Introduction
MagicMirror² is an open-source modular smart mirror platform built on Electron and Node.js. It lets you build a voice-free information dashboard behind a two-way mirror, displaying weather, calendar events, news headlines, and virtually anything else via community-contributed modules.
What MagicMirror² Does
- Renders a full-screen dashboard designed for two-way mirror displays
- Ships with built-in modules for clock, calendar, weather, news feed, and compliments
- Supports over 1,000 third-party modules contributed by the community
- Runs on Raspberry Pi, Linux desktops, or any system with Node.js
- Provides a simple JSON config file for module selection and layout
Architecture Overview
MagicMirror² is an Electron application that loads a local web page as the mirror UI. The server component runs on Node.js and manages module lifecycle, configuration, and a socket-based notification system. Each module is a self-contained JavaScript class that registers with the core, receives periodic updates, and renders its own DOM fragment into a configurable screen region.

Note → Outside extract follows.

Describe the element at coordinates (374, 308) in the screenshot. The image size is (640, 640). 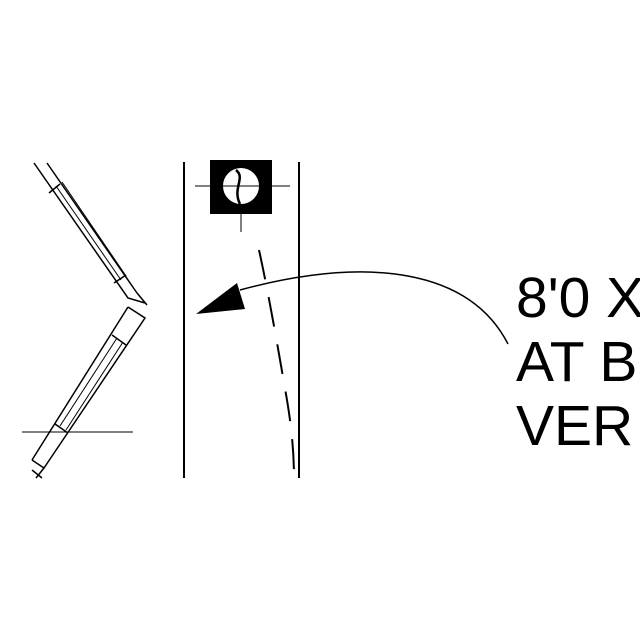
I see `leader-line` at that location.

Self-Hosting & Configuration
- Requires Node.js 20+ and npm; Raspberry Pi OS is the recommended platform
- Edit
config/config.jsto add or remove modules and set their positions - Install third-party modules by cloning them into the
modules/directory - Configure the built-in weather module with a free OpenWeatherMap API key
- Run as a systemd service with
pm2for automatic startup on boot
Key Features
- Completely modular architecture with hot-reloadable modules
- Position-based layout system (top_bar, upper_third, middle_center, etc.)
- Module notification system for inter-module communication
- Built-in update mechanism for core and third-party modules
- Active community with a dedicated forum and module registry
Comparison with Similar Tools
- Home Assistant dashboards — full home automation but heavier; MagicMirror² is purpose-built for mirror displays
- Dakboard — commercial SaaS dashboard; MagicMirror² is fully self-hosted and free
- Grafana panels — metrics-focused; MagicMirror² targets consumer info at a glance
- Smart Homey — proprietary hardware; MagicMirror² runs on commodity Raspberry Pi
FAQ
Q: Do I need a Raspberry Pi? A: No. MagicMirror² runs on any system with Node.js, but a Pi is the most common deployment for physical mirror builds.
Q: Can I control it remotely? A: Yes. The MMM-Remote-Control module exposes an HTTP API for managing the mirror from a phone or browser.
Q: Does it support voice control? A: Community modules integrate with Alexa, Google Assistant, and local wake-word engines like Porcupine.
Q: How do I create my own module? A: Extend the base Module class in JavaScript, register your module in config.js, and follow the developer documentation for lifecycle hooks.